Task instructions => Count the lines of the items that contain the string "click", treating uppercase and lowercase as different. Reply with the number alone.

Collection entries:
[Begin]
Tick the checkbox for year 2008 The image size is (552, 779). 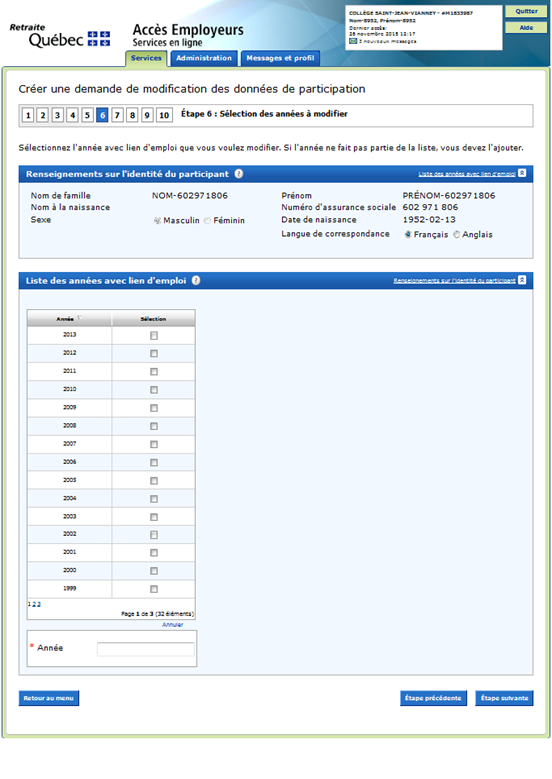[154, 426]
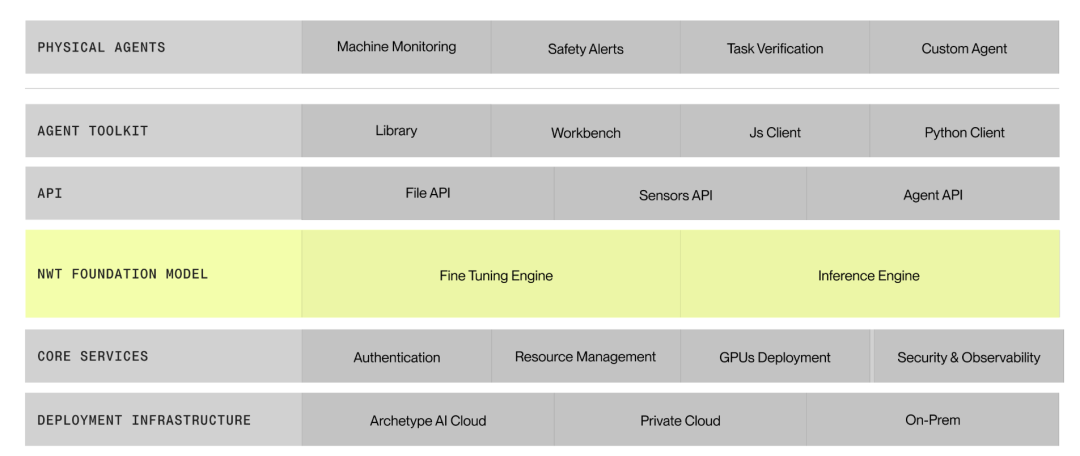Select the Safety Alerts cell
The image size is (1080, 456).
pyautogui.click(x=585, y=47)
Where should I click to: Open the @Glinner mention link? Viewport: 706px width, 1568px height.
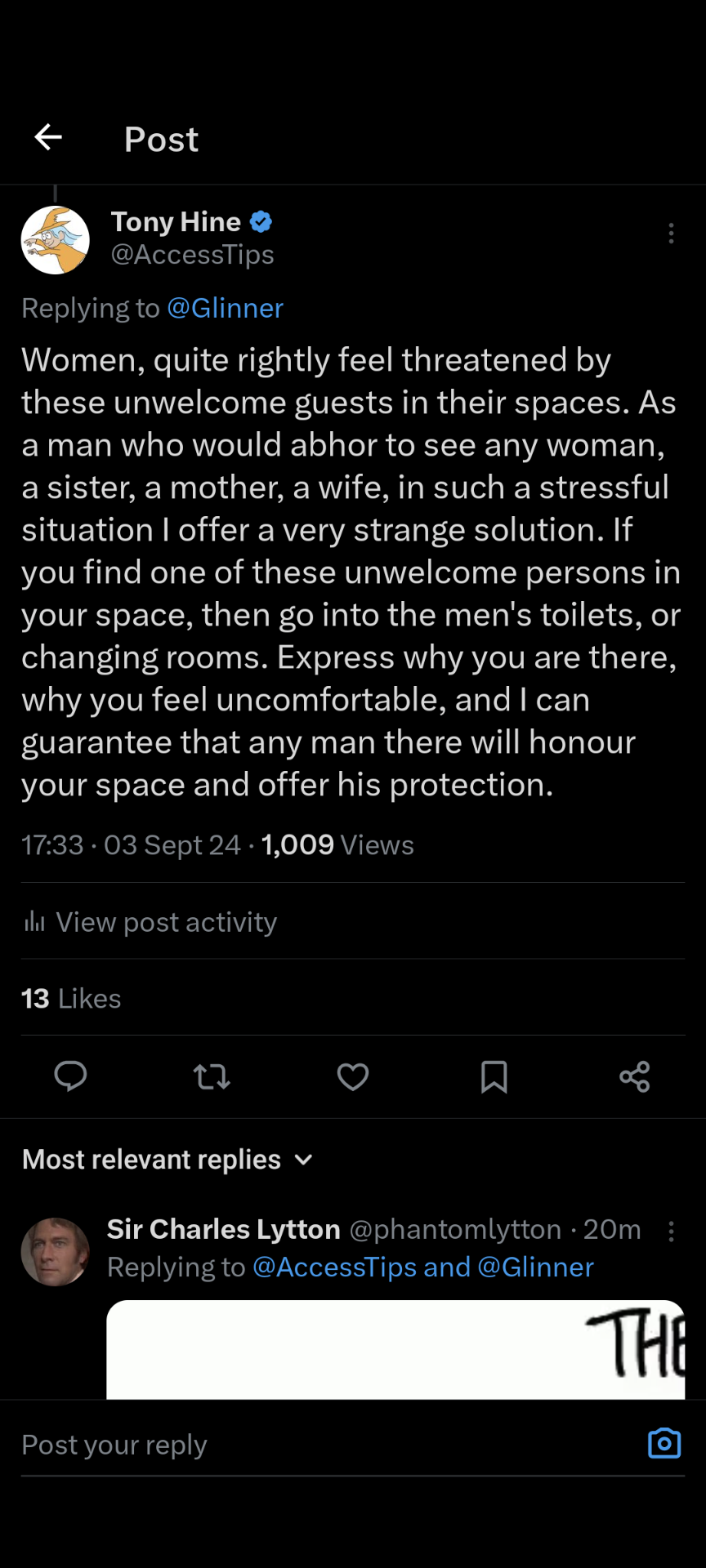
[End]
Written solution => 2